[Pixel coordinate grounding data]
· · · · ·

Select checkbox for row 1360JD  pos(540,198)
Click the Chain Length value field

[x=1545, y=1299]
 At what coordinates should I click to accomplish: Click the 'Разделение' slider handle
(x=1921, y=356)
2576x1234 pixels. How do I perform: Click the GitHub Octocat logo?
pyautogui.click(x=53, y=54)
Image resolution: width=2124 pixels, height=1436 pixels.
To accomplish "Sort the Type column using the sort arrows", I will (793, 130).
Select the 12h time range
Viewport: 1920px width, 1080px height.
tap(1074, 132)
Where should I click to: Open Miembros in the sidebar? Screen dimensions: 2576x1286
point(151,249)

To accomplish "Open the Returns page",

· · · · ·

◆ To do: Take the data above and reproduce it exactly.

◆ Task answer:
Select checkbox for row 1360JD  pos(540,198)
Click the Chain Length value field

[x=1545, y=1299]
 At what coordinates should I click to accomplish: Click the 'Разделение' slider handle
(x=1921, y=356)
2576x1234 pixels. How do I perform: Click the GitHub Octocat logo?
pyautogui.click(x=53, y=54)
Image resolution: width=2124 pixels, height=1436 pixels.
To accomplish "Sort the Type column using the sort arrows", I will (793, 130).
Select the 12h time range
Viewport: 1920px width, 1080px height.
tap(1074, 132)
Where should I click to: Open Miembros in the sidebar? Screen dimensions: 2576x1286
point(151,249)

To accomplish "Open the Returns page",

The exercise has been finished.